I think some people are obsessed about the "formal" specification or the language "standard" because they are misunderstanding their effects. They are absolutely nothing without additional supports. A "formal" specification in this context is not really mathematically formal (like, say, WebAssembly [1]); it merely means that a specification is written in clearly defined terms and logically decomposable statements. A language "standard" is useless if it isn't or can't be enforced, and it doesn't even require the (non-mathematical) formality (though most standard organizations would demand that). As for now, the Rust language specification is "formal" and "standard" enough to be useful for language users, while it remains useful for third-party implementors but they can still find some gaps here and there.

[1] https://webassembly.github.io/spec/core/

The linked spec of wasm is written in English. Can we even say it's "formal"?

Did anyone specify wasm using something like Coq, Lean or Isabelle/HOL?

WebAssembly is specified in an English prose and a formal notation, as you can see from, for example, [1]. It is still true that a (mathematically) formal specification can suffer from bugs due to the lack of verification, but it is much easier to verify an already formal specification than a prose specification. It is also possible to turn a prose into a formal specification if the prose in question is already close enough to the formal notation, like ESMeta [2].

[1] https://webassembly.github.io/spec/core/valid/instructions.h...

[2] https://github.com/es-meta/esmeta

>The current state of Rust is a moving target for such tools and design methods. Publish a formal language standard first.

Would it be just easier to use something like OCaml? where it offers the memory safety and a mature language.

Garbage collection seems like a significant no-go for many safety critical systems. Other oddities like 31 and 63 bit numbers probably aren't a big deal but are still weird. "Mature" seems like a stretch when OCaml only got proper multi threading 1.5 years ago.
>Publish a formal language standard first.

They tried but they were on the "nightly" branch of the standard and the compiler was on the "release" branch and then the compiler refused to compile the "nightly" standard because "nightly". /s

>Its language characteristics make it trivial to accidentally introduce memory safety issues resulting in undefined behavior or security vulnerabilities.

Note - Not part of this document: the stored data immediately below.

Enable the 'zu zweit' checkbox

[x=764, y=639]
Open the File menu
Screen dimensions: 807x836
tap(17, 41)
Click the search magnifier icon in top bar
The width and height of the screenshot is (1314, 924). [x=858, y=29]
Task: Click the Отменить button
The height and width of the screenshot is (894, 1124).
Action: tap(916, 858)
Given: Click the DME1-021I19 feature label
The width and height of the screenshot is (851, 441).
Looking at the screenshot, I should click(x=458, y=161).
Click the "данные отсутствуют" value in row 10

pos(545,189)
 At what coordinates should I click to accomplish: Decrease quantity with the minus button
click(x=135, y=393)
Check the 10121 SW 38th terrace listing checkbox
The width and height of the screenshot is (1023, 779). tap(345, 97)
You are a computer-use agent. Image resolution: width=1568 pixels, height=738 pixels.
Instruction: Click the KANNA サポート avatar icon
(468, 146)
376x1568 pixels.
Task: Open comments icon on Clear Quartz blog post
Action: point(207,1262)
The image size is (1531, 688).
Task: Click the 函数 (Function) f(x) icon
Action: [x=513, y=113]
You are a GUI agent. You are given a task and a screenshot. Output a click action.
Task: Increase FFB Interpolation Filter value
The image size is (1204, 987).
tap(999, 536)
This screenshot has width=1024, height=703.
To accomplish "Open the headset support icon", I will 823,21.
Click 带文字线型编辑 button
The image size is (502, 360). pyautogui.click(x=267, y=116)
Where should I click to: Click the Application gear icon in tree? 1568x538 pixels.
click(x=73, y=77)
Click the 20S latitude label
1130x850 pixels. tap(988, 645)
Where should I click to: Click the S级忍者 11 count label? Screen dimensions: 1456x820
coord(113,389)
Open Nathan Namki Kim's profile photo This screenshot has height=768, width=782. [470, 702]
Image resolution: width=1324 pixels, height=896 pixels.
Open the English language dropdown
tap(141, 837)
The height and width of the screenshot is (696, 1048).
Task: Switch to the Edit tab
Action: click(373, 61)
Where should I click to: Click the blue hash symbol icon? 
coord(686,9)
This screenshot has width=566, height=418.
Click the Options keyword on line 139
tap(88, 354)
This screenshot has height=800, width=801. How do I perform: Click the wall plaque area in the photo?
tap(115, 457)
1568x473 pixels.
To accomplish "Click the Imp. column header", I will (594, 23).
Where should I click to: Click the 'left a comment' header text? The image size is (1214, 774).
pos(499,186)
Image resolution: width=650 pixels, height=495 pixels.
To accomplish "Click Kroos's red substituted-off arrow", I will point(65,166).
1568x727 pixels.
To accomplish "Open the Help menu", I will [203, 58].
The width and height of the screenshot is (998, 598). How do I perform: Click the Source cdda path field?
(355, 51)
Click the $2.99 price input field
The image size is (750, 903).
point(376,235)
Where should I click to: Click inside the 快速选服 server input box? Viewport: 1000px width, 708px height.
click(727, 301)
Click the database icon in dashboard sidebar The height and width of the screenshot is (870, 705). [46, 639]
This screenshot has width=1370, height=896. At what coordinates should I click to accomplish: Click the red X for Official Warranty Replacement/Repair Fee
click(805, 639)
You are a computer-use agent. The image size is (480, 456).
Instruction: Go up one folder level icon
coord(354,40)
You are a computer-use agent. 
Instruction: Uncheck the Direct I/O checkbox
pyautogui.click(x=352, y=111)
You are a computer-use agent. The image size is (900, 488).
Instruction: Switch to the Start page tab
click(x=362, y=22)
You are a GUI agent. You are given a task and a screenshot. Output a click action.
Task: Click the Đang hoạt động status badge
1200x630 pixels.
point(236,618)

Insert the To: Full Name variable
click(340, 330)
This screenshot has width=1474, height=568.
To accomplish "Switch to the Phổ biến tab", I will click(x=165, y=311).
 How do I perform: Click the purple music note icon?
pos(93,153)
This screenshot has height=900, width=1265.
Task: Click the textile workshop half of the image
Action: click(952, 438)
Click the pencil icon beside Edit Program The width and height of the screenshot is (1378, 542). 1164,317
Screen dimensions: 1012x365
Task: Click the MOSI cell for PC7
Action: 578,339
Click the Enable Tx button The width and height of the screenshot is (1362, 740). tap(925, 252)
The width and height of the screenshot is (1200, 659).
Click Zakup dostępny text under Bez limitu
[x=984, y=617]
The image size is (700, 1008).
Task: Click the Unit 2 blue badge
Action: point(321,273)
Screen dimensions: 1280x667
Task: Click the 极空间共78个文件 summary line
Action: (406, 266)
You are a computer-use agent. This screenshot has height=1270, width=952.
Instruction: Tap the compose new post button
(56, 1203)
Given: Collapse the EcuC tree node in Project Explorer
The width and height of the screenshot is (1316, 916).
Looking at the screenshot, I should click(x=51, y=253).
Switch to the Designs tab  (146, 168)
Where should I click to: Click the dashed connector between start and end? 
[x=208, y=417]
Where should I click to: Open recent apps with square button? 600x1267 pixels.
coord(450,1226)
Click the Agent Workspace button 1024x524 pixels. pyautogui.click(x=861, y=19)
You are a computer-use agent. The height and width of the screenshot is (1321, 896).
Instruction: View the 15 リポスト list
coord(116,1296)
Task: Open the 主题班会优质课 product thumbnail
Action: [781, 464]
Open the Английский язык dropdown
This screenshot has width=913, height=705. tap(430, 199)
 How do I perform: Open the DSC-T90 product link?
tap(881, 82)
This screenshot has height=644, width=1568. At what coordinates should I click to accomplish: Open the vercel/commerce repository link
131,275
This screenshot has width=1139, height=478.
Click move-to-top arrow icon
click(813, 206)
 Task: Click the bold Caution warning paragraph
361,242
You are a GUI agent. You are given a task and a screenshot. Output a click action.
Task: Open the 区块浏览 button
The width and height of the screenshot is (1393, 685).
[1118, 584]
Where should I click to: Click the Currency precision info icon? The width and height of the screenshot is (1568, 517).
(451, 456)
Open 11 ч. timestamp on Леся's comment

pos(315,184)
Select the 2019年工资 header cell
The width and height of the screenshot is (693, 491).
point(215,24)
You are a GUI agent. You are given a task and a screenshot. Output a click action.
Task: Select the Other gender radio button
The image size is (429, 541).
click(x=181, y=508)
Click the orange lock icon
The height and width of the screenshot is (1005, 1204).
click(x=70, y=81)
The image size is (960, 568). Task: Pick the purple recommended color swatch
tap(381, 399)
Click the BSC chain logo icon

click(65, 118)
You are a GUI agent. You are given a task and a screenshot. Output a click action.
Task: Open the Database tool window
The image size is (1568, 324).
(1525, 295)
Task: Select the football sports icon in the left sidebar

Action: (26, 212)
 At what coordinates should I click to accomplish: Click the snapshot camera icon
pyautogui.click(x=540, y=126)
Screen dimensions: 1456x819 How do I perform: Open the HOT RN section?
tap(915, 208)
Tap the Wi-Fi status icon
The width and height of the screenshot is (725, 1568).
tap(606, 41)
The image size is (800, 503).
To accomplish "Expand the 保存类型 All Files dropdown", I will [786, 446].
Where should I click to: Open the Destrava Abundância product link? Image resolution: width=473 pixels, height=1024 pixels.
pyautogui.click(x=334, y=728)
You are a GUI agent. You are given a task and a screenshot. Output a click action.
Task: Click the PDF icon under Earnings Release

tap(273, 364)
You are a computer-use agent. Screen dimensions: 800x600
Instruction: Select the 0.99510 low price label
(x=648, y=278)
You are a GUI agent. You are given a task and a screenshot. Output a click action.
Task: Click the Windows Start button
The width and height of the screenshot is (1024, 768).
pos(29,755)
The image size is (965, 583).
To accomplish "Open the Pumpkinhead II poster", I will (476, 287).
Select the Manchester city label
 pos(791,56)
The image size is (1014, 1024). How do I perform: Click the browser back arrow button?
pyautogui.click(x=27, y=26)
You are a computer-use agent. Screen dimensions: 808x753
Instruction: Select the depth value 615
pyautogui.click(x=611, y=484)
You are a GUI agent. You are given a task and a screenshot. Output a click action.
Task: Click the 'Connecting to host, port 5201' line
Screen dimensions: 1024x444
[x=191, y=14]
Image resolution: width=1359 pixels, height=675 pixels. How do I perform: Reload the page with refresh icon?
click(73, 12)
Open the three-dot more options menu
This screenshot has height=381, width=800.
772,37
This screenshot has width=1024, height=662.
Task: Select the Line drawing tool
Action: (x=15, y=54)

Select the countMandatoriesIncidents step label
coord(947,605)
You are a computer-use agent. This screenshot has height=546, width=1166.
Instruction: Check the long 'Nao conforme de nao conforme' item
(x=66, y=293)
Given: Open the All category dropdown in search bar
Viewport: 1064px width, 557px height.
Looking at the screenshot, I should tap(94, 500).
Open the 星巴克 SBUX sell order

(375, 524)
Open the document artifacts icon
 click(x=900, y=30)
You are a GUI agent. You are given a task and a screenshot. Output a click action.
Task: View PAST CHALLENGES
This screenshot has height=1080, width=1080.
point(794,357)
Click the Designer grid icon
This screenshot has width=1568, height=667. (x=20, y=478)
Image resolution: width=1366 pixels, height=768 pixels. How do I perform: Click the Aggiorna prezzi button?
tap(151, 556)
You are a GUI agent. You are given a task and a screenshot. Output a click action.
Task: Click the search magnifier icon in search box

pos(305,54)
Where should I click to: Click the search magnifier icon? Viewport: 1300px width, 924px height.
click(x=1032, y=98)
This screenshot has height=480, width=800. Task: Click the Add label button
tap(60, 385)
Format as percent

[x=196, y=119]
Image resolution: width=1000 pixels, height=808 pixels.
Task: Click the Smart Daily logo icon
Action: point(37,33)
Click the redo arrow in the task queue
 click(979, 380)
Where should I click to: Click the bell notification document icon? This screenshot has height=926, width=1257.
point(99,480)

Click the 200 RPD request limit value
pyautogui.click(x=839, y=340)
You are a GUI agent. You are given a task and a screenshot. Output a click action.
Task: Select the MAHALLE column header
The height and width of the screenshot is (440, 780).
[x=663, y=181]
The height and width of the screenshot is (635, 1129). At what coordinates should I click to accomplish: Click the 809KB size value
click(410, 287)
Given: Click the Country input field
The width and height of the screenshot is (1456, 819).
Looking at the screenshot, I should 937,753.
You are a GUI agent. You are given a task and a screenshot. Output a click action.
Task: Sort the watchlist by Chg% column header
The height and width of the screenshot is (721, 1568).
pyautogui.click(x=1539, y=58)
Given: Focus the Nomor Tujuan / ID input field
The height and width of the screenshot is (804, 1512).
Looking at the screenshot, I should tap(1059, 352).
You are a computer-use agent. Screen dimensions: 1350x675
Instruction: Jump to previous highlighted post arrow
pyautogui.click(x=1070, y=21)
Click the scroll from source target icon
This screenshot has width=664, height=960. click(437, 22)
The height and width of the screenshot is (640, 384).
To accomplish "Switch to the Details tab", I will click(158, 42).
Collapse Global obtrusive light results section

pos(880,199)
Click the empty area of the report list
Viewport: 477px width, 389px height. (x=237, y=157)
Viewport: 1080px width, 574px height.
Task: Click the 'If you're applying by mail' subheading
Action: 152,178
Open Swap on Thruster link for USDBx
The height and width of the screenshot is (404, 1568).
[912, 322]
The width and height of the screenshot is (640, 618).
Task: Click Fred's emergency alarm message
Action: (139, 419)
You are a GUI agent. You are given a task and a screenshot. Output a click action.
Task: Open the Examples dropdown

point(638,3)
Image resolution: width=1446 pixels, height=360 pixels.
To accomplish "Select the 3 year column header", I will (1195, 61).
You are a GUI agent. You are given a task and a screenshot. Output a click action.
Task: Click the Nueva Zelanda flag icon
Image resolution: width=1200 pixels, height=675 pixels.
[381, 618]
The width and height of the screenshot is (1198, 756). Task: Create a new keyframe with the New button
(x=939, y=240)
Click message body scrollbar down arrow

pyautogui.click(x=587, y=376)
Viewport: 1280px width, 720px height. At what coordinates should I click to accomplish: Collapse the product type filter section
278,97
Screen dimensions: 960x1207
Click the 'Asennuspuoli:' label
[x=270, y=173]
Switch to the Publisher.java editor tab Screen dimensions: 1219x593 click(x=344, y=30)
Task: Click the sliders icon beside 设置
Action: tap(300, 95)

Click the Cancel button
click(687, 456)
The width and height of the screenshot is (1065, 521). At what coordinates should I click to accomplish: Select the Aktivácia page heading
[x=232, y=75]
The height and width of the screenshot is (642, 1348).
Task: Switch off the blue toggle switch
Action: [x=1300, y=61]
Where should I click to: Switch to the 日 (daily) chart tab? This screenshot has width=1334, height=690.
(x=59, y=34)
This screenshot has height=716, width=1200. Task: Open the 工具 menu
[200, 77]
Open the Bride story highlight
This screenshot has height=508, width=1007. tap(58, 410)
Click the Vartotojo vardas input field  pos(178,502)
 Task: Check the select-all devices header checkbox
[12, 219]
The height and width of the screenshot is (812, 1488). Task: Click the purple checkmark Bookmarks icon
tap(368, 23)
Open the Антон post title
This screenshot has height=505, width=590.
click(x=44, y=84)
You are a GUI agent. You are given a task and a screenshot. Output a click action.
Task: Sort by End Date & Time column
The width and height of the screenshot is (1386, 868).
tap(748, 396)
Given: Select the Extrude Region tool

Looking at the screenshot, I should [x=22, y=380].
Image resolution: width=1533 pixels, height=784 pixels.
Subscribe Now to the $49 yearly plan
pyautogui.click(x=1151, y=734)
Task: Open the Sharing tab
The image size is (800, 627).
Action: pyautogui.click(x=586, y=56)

I worked for a space-related defense contractor. They are using MISRA C, and everything is very thoroughly designed, documented, and tested. I haven’t seen any research into bugs in safety critical systems caused by memory safety issues, but I think that in practice it is very possible to write memory safe C code if you follow industry standards.

Just curious: do you see any issues with concurrency or anything else rust would help with, or is it domain knowledge related issues?
I am answering this comment from the audience at https://oxidizeconf.com/

There is a growing number of people and organizations that do see Rust as bringing advantages in this area.

That said, your parent isn’t wrong that the safety critical space has developed numerous ways of mitigating the risk of writing software, no matter what language it’s written in. But that doesn’t mean that language is irrelevant.

Skimming MISRA C, it seems to be a collection of either extremely limiting or ineffectual directives. An example of each:

> Dir 4.12 Dynamic memory allocation shall not be used

> Rule 2.2 There shall be no dead code

https://github.com/sakura1083841400/MISRA-C/blob/main/MISRA%...

This provides nothing approaching the guarantees of safe Rust, as far as I can tell.

I wouldn't dismiss MISRA C so quickly as its guidelines may prove useful when deriving best practices for unsafe Rust.
Not sure what you’re getting at. We take those rules and use a static analysis tool (LDRA) to prove they are met. You can write unsafe code in any language.
Very cool project! I am also working on a similar topic as part of my PhD thesis.